What do you do when there’s nothing to do, nothing else to cross off the list, at least nothing you will actually get to at this point…?
For that, there’s the give-and-take park. It doesn’t have a name, a least not one that I know. But it has a book give-and-take bookshelf, kach v’ten. I borrowed from it a lightly-worn copy of Infinite Jest; I started it and have a ways to finish. It’s sitting on my shelf, also lightly used.
Kach v’ten. I have a pile of books I’ve been meaning to donate, staring at me, peeking out from under my metal stool, abandoned on a street corner, now a stand for my long mirror. They wait and nudge: a bestseller quasi-celeb memoir meets self-help guide, a collection of poems by someone I’m supposed to know, A Margaret Atwood novel I might have taken – lakachti – from this shelf in the first place. A Jewish-book-club sort of novel, and an airport-store drama about an adoptee, both my mother’s leftovers. I do intend to bring them soon, to deliver. Just in case Danielle Steele gets lonely amongst the incomplete set of Encyclopedia Britannica’s on the bottom row.
And so I go. Around the corner, the incline lighting up my thigh muscles, I adlib my usual muttered warrior pep-talk, declaring that I can do it. I can climb this; I can take this time. I can do nothing now. I can do Nothing now.
And I am moved to pray, for no reason at all. I haven’t in a while, besides mumbling along to Kabbalat Shabbat this past Friday night, tearful for no particular reason, distracted, and underwhelmed by the image of lox and soy cream cheese and multigrain challah loaves – meant to be a treat, a celebration of the sacred, simple silence that is Shabbat alone, instead a sort of pitiful consolation – awaiting me at home. I am moved on this Monday to consult my phone’s compass to find East, even though I am sure I am getting it wrong, that in Jerusalem, I am supposed to be more accurate, to face the actual Temple Mount, something like that. But I swish my wrist to calibrate the digital direction, and adjust my body, so that my hips point to the shelf, kach v’ten, but I make sure it’s clear I am not praying to the bookshelf itself. Direct my heart to Jerusalem, whatever that means. In the expansive sense?

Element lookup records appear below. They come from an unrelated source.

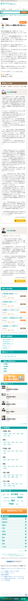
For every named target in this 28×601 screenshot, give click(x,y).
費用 (13, 501)
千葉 (21, 442)
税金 (18, 500)
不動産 (11, 504)
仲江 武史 (10, 230)
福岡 (5, 483)
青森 (10, 433)
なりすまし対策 (21, 578)
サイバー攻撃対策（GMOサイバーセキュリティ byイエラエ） (12, 576)
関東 (4, 440)
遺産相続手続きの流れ (15, 511)
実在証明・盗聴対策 (5, 574)
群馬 (13, 442)
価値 (17, 504)
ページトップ (21, 551)
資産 (22, 500)
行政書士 (6, 364)
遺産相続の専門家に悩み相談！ (14, 377)
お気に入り (24, 9)
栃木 (9, 442)
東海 (4, 457)
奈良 (21, 466)
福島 (9, 435)
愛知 (13, 459)
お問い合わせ (4, 554)
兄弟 (15, 356)
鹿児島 (9, 485)
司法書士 (6, 366)
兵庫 (17, 466)
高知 (17, 477)
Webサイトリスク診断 (14, 571)
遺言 (14, 537)
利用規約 (15, 554)
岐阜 (5, 459)
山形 (5, 435)
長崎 (13, 483)
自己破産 (14, 494)
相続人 (14, 531)
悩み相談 (10, 9)
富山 (9, 451)
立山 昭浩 (10, 92)
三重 (17, 459)
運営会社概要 (10, 554)
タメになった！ (21, 220)
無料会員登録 (12, 555)
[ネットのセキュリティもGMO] (14, 599)
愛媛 (13, 477)
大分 (21, 483)
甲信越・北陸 (7, 448)
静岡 (9, 459)
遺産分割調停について (8, 341)
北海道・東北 (7, 431)
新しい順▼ (3, 86)
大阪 (13, 466)
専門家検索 (3, 9)
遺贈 (14, 540)
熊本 (17, 483)
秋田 (22, 433)
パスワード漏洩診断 (5, 571)
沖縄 (14, 485)
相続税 (22, 494)
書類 (9, 356)
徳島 (5, 477)
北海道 (5, 433)
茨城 (5, 442)
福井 (17, 451)
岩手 (14, 433)
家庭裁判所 (6, 497)
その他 (14, 546)
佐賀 (9, 483)
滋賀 (5, 466)
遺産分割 (13, 497)
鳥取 (5, 475)
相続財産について (7, 348)
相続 (8, 494)
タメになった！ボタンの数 (20, 86)
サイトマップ (6, 555)
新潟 (5, 451)
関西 (4, 464)
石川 (13, 451)
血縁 (14, 543)
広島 (17, 475)
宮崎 (5, 485)
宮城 (18, 433)
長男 (5, 356)
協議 (12, 356)
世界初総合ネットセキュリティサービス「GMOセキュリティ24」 (13, 568)
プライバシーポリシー (21, 554)
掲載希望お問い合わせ (19, 555)
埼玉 (17, 442)
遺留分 (14, 525)
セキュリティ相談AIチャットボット (7, 572)
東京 (5, 444)
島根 (9, 475)
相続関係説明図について (8, 343)
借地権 (19, 497)
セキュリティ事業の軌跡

I drop my shoulders and lift my gaze to the leaves above, attempt to rinse my mind: green, green, green. Leaves. My hands finger the golden yellow prayerbook to the Afternoon Service, in the timeless print of Rinat Yisrael, almost automatically. Though the page is in front of me, I try, out of habit, to recite Ashrei by heart, by the Alef-Bet, as my stare wanders. I’d like to think the birds are chirping in agreement with the sentiment: The praise of G-d may my mouth speak, and may His Name be praised by all living beings forever.

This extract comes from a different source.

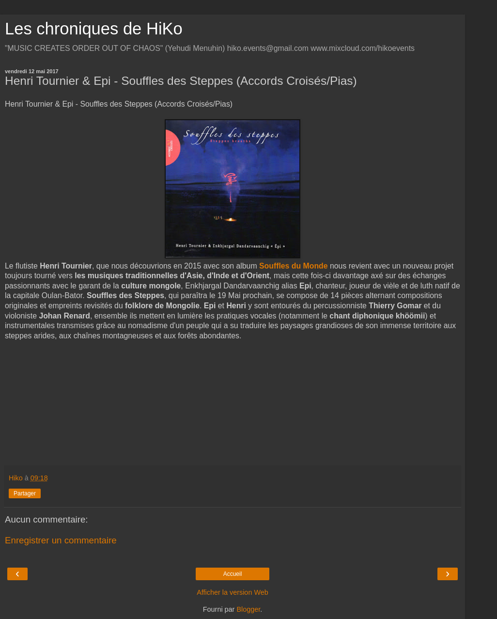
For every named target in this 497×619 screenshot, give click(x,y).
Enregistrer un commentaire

And I write my Afternoon Pages, because I neglected my Morning Pages; but I try to approach them as “their own thing,” as Afternoon Pages, a Moment in themselves, not just a substitute, a make-up appointment. “Don’t let the Perfect be the enemy of the Good.”
An old woman in a deep purple tracksuit takes slow steps toward the bench facing me; her older daughter and her caretaker both smile gently to match her, and they apologize to me for “disrupting.” Mah! Zeh bich’lall makom tziburi, bruchot ha’ba’ot! What are you saying?! It’s a communal space, welcome!
I wonder how long I had been immersed in my own mental orbit, binaural beats and a marathon Phish playlist, before I paid attention. To pay attention, la’sim lev – “to place heart.” Where have I been placing my heart? And is it at home there?
I say goodbye and thank you to the women, my partners in pause. The walk home is downhill, and I tread in careful, long strides, my worn Naot maintaining impressive traction. This time I haven’t taken anything; I am still working my way through other borrowed novels.
Once the pile is donated, I do not know what else I have to give, besides attention, besides “heart.” The thing is, you can “place” your heart without giving it away. You can rest it there, wherever, in between the give-and-take. Kach v’ten. None of this is mine and all of it is right here, right now, just for me.